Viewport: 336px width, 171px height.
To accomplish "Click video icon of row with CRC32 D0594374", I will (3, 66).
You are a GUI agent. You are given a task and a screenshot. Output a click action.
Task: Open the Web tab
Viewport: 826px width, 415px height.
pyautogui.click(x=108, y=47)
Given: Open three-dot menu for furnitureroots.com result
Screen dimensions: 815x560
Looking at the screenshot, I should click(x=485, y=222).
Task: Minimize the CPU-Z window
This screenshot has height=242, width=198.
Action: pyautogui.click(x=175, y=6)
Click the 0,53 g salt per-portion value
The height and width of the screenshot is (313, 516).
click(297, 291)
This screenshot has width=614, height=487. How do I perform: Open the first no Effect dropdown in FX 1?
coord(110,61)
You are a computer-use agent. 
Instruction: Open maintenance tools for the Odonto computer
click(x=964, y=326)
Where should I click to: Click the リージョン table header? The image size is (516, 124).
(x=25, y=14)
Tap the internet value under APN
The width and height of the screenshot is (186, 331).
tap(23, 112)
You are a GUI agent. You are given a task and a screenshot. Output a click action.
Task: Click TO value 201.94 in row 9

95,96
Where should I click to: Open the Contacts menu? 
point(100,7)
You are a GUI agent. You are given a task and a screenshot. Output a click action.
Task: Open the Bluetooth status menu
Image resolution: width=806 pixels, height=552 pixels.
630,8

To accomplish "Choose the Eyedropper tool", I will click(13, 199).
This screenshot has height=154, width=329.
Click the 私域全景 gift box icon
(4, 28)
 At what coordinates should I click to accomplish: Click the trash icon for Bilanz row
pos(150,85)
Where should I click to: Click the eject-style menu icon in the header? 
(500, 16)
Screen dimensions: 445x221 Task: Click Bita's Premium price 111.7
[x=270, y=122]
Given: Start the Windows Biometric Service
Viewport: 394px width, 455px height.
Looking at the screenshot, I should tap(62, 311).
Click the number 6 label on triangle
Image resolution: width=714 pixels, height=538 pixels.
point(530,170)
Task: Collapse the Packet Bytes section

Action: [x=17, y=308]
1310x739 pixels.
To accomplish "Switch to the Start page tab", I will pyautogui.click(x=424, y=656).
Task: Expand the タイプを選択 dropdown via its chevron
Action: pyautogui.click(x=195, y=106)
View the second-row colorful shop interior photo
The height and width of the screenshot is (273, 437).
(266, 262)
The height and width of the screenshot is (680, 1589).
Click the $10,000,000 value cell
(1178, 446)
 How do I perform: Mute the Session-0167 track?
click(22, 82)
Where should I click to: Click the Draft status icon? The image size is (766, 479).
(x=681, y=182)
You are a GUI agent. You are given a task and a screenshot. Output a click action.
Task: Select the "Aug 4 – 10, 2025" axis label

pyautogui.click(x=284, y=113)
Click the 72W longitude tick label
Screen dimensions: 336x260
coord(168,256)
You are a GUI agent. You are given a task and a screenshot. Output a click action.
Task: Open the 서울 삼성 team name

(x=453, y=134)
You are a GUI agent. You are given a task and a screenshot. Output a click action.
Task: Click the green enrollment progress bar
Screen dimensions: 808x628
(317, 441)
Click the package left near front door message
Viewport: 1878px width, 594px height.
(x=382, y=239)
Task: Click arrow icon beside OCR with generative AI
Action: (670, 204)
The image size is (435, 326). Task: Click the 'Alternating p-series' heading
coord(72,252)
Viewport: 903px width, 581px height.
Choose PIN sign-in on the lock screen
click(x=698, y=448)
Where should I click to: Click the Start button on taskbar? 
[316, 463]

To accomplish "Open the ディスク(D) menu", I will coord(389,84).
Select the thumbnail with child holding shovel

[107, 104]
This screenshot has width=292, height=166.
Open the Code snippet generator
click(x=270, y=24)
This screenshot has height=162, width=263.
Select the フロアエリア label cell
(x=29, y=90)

•••

(Work item) Your task is to reproduce the whole listing exactly.

(Answer to this exercise)
Viewport: 336px width, 171px height.
To accomplish "Click video icon of row with CRC32 D0594374", I will (3, 66).
You are a GUI agent. You are given a task and a screenshot. Output a click action.
Task: Open the Web tab
Viewport: 826px width, 415px height.
pyautogui.click(x=108, y=47)
Given: Open three-dot menu for furnitureroots.com result
Screen dimensions: 815x560
Looking at the screenshot, I should click(x=485, y=222).
Task: Minimize the CPU-Z window
This screenshot has height=242, width=198.
Action: pyautogui.click(x=175, y=6)
Click the 0,53 g salt per-portion value
The height and width of the screenshot is (313, 516).
click(297, 291)
This screenshot has width=614, height=487. How do I perform: Open the first no Effect dropdown in FX 1?
coord(110,61)
You are a computer-use agent. 
Instruction: Open maintenance tools for the Odonto computer
click(x=964, y=326)
Where should I click to: Click the リージョン table header? The image size is (516, 124).
(x=25, y=14)
Tap the internet value under APN
The width and height of the screenshot is (186, 331).
tap(23, 112)
You are a GUI agent. You are given a task and a screenshot. Output a click action.
Task: Click TO value 201.94 in row 9

95,96
Where should I click to: Open the Contacts menu? 
point(100,7)
You are a GUI agent. You are given a task and a screenshot. Output a click action.
Task: Open the Bluetooth status menu
Image resolution: width=806 pixels, height=552 pixels.
630,8

To accomplish "Choose the Eyedropper tool", I will click(13, 199).
This screenshot has height=154, width=329.
Click the 私域全景 gift box icon
(4, 28)
 At what coordinates should I click to accomplish: Click the trash icon for Bilanz row
pos(150,85)
Where should I click to: Click the eject-style menu icon in the header? 
(500, 16)
Screen dimensions: 445x221 Task: Click Bita's Premium price 111.7
[x=270, y=122]
Given: Start the Windows Biometric Service
Viewport: 394px width, 455px height.
Looking at the screenshot, I should tap(62, 311).
Click the number 6 label on triangle
Image resolution: width=714 pixels, height=538 pixels.
point(530,170)
Task: Collapse the Packet Bytes section

Action: [x=17, y=308]
1310x739 pixels.
To accomplish "Switch to the Start page tab", I will pyautogui.click(x=424, y=656).
Task: Expand the タイプを選択 dropdown via its chevron
Action: pyautogui.click(x=195, y=106)
View the second-row colorful shop interior photo
The height and width of the screenshot is (273, 437).
(266, 262)
The height and width of the screenshot is (680, 1589).
Click the $10,000,000 value cell
(1178, 446)
 How do I perform: Mute the Session-0167 track?
click(22, 82)
Where should I click to: Click the Draft status icon? The image size is (766, 479).
(x=681, y=182)
You are a GUI agent. You are given a task and a screenshot. Output a click action.
Task: Select the "Aug 4 – 10, 2025" axis label

pyautogui.click(x=284, y=113)
Click the 72W longitude tick label
Screen dimensions: 336x260
coord(168,256)
You are a GUI agent. You are given a task and a screenshot. Output a click action.
Task: Open the 서울 삼성 team name

(x=453, y=134)
You are a GUI agent. You are given a task and a screenshot. Output a click action.
Task: Click the green enrollment progress bar
Screen dimensions: 808x628
(317, 441)
Click the package left near front door message
Viewport: 1878px width, 594px height.
(x=382, y=239)
Task: Click arrow icon beside OCR with generative AI
Action: (670, 204)
The image size is (435, 326). Task: Click the 'Alternating p-series' heading
coord(72,252)
Viewport: 903px width, 581px height.
Choose PIN sign-in on the lock screen
click(x=698, y=448)
Where should I click to: Click the Start button on taskbar? 
[316, 463]

To accomplish "Open the ディスク(D) menu", I will coord(389,84).
Select the thumbnail with child holding shovel

[107, 104]
This screenshot has width=292, height=166.
Open the Code snippet generator
click(x=270, y=24)
This screenshot has height=162, width=263.
Select the フロアエリア label cell
(x=29, y=90)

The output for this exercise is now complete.